Thrillist Launches Fundraising, Content Franchises For Restaurant Workers Impacted By Pandemic

By 04/01/2020
Thrillist Launches Fundraising, Content Franchises For Restaurant Workers Impacted By Pandemic

Thrillist, the Group Nine Media-owned digital brand dedicated to food and travel content, is seeking to bolster the local restaurant economy, which is being hit hard by the coronavirus pandemic.
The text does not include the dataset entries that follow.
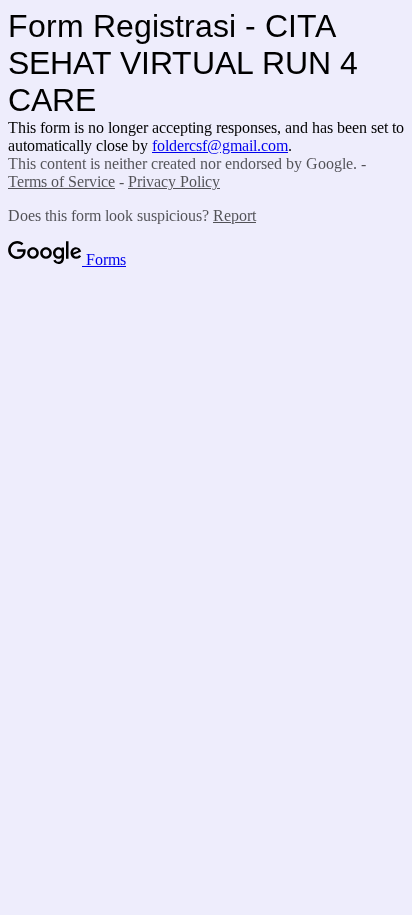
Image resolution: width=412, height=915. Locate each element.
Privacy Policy (174, 181)
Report (234, 215)
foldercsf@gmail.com (220, 145)
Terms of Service (61, 181)
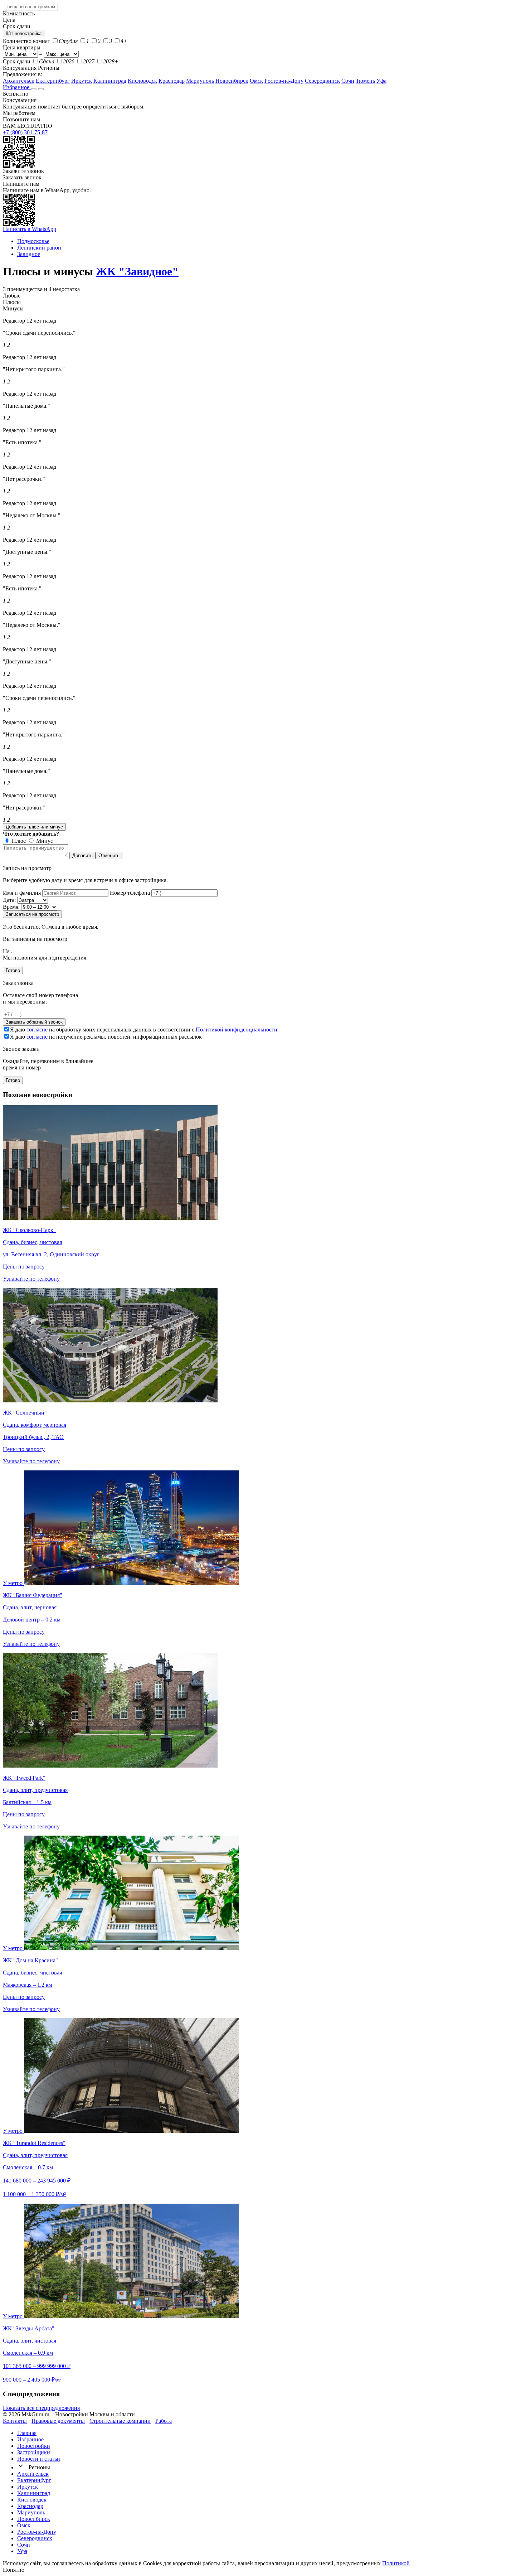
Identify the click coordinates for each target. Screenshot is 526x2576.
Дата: (9, 900)
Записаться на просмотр (32, 914)
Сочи (347, 81)
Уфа (381, 81)
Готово (13, 970)
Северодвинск (322, 81)
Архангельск (18, 81)
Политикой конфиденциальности (236, 1029)
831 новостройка (24, 33)
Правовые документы (58, 2421)
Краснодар (172, 81)
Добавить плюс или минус (34, 827)
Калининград (109, 81)
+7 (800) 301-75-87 (25, 132)
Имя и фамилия (22, 893)
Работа (163, 2421)
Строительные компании (120, 2421)
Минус (44, 841)
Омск (256, 81)
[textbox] (30, 6)
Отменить (109, 855)
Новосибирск (231, 81)
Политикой (396, 2563)
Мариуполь (200, 81)
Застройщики (33, 2452)
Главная (26, 2433)
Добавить (82, 855)
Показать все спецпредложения (41, 2408)
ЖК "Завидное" (137, 271)
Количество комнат (26, 41)
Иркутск (81, 81)
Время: (11, 907)
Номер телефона (130, 893)
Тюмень (365, 81)
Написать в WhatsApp (29, 229)
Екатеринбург (53, 81)
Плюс (18, 841)
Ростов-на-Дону (283, 81)
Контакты (15, 2421)
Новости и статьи (38, 2459)
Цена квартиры (21, 47)
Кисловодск (142, 81)
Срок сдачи (16, 61)
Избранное (17, 87)
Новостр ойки (33, 2446)
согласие (37, 1029)
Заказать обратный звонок (34, 1022)
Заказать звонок (22, 177)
The lifestyle publisher is leveraging its platforms and content teams to raise donations for the Restaurant Workers’ Community Foundation (RWCF) — a nonprofit created by and for restaurant staffers. On the Thrillist homepage, readers will be able to click a donation widget, while the company will also share myriad calls-to-action across its social media channels and video content.

RWCF was founded in 2018 to advocate for gender equality, racial justice, and fair wages in the restaurant industry. In the wake of the coronavirus pandemic, however, the organization is turning its focus to a COVID19 Crisis Relief Fund, with the majority of funds benefiting the Southern Smoke Foundation for industry workers in immediate financial crisis.

On the content front, Thrillist is producing a limited docuseries called Ghost Kitchen (see below), furnishing a look at the chefs going above and beyond to deliver food and keep their businesses afloat. The first episode follows JJ Johnson, a James Beard award-winning chef at the Fieldtrip restaurant in Harlem. Separately, Thrillist is launching a multi-platform franchise titled A Love Letter To My City, where celebrities, chefs, and bartenders will write and read odes to their beloved locales.

“At the heart and soul of Thrillist are the restaurant workers and the businesses we cover,” chief content officer Meghan Kirsch said in a statement. “There was no other option than to use our platform as a resource to help the Restaurant Workers Community Foundation so we can do our part to help the struggling community we care so deeply about. We only hope our coverage and messaging help take just a small piece of the burden off the culinary community.”